--- start of EXTRACTED DATA ---

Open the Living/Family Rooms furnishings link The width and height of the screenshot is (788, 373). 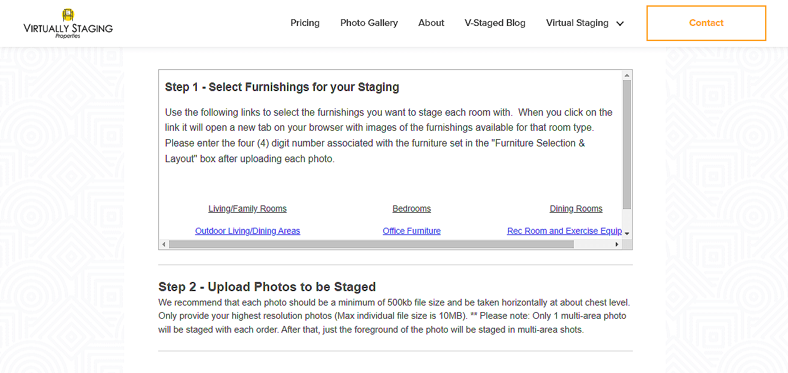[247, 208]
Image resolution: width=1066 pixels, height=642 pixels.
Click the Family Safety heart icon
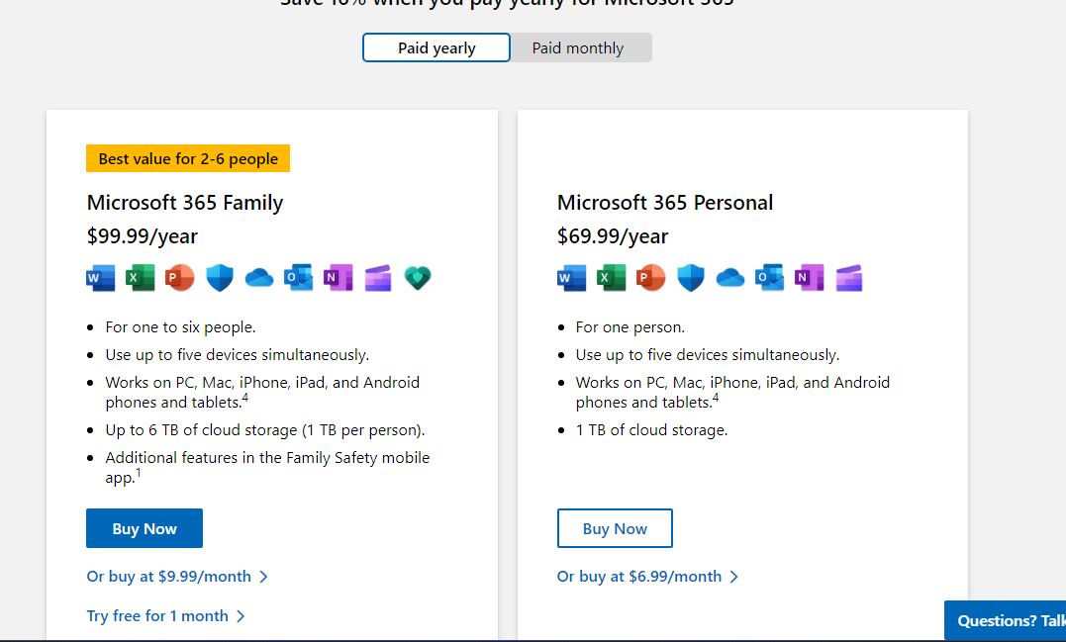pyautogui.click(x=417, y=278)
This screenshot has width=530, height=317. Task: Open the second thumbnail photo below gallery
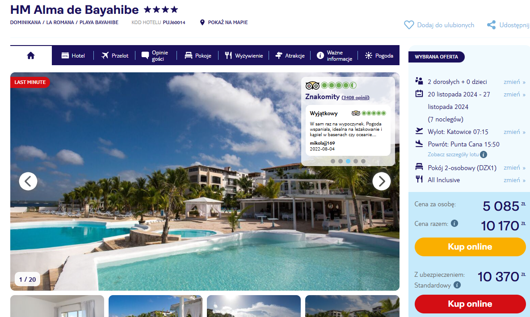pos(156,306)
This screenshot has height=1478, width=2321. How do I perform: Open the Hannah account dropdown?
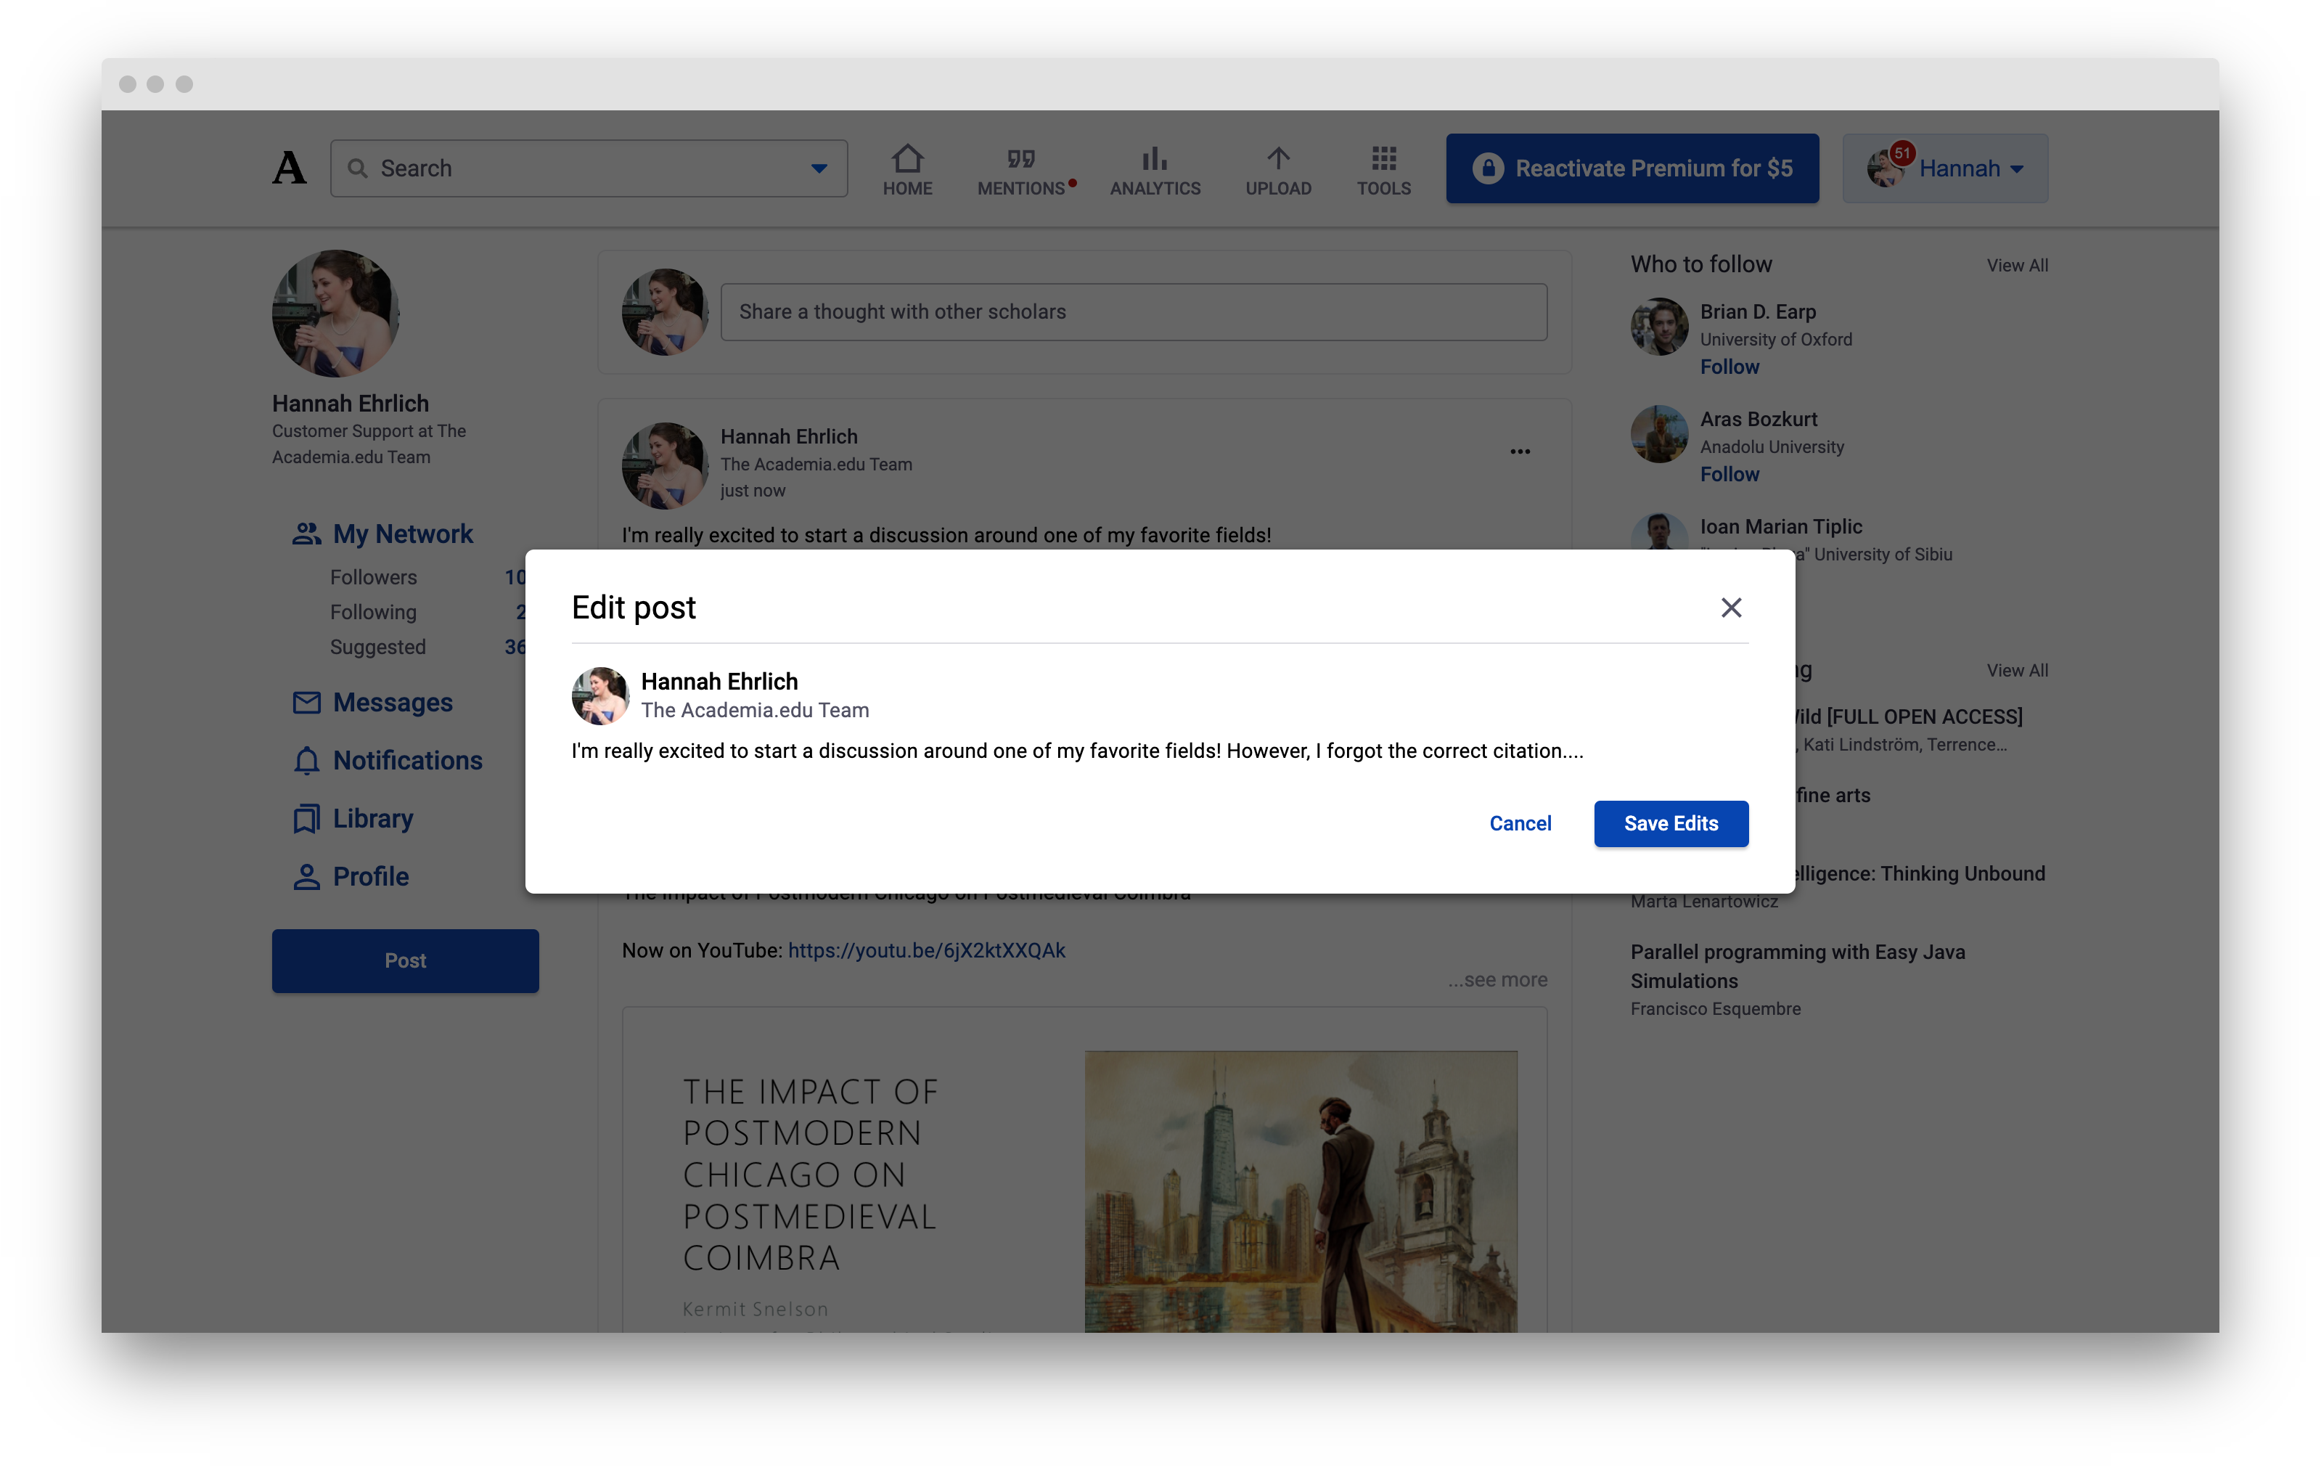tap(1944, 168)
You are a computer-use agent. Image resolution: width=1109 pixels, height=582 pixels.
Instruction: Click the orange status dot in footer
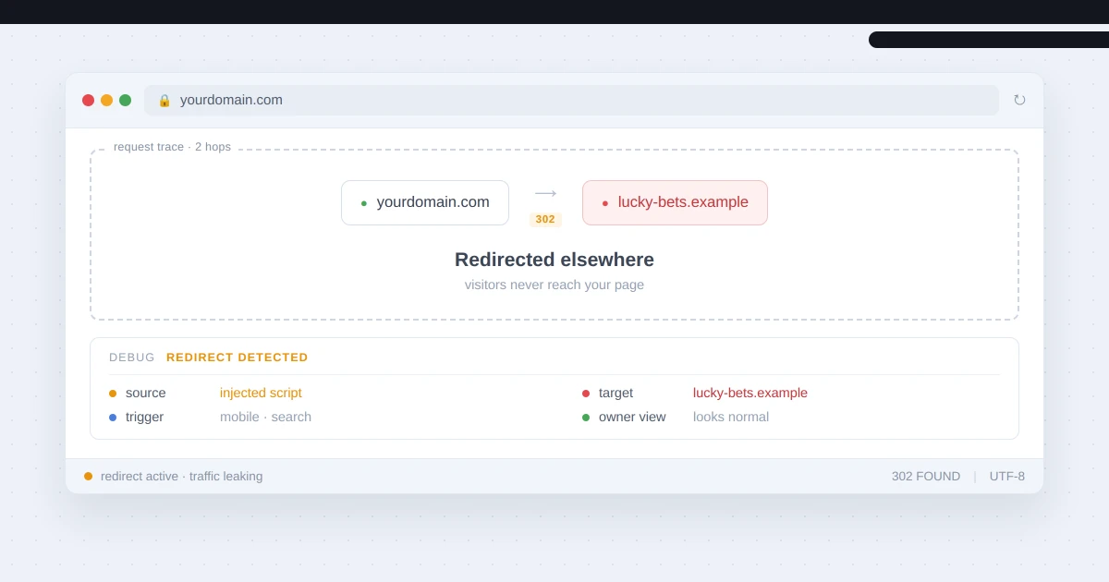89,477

--- end of EXTRACTED DATA ---

- WORK TO BE COMPLETED:
Starting with the line that contains "This screenshot has height=1478, width=2321." and going on through the end of the records, write the lines again with "orange" renamed to "green" and everything else unchanged. Leave the pictures out.

- EXERCISE SOLUTION:
This screenshot has height=1478, width=2321. How do I perform: Open the Hannah account dropdown?
tap(1944, 168)
You are a computer-use agent. Image resolution: width=1109 pixels, height=582 pixels.
Instruction: Click the green status dot in footer
89,477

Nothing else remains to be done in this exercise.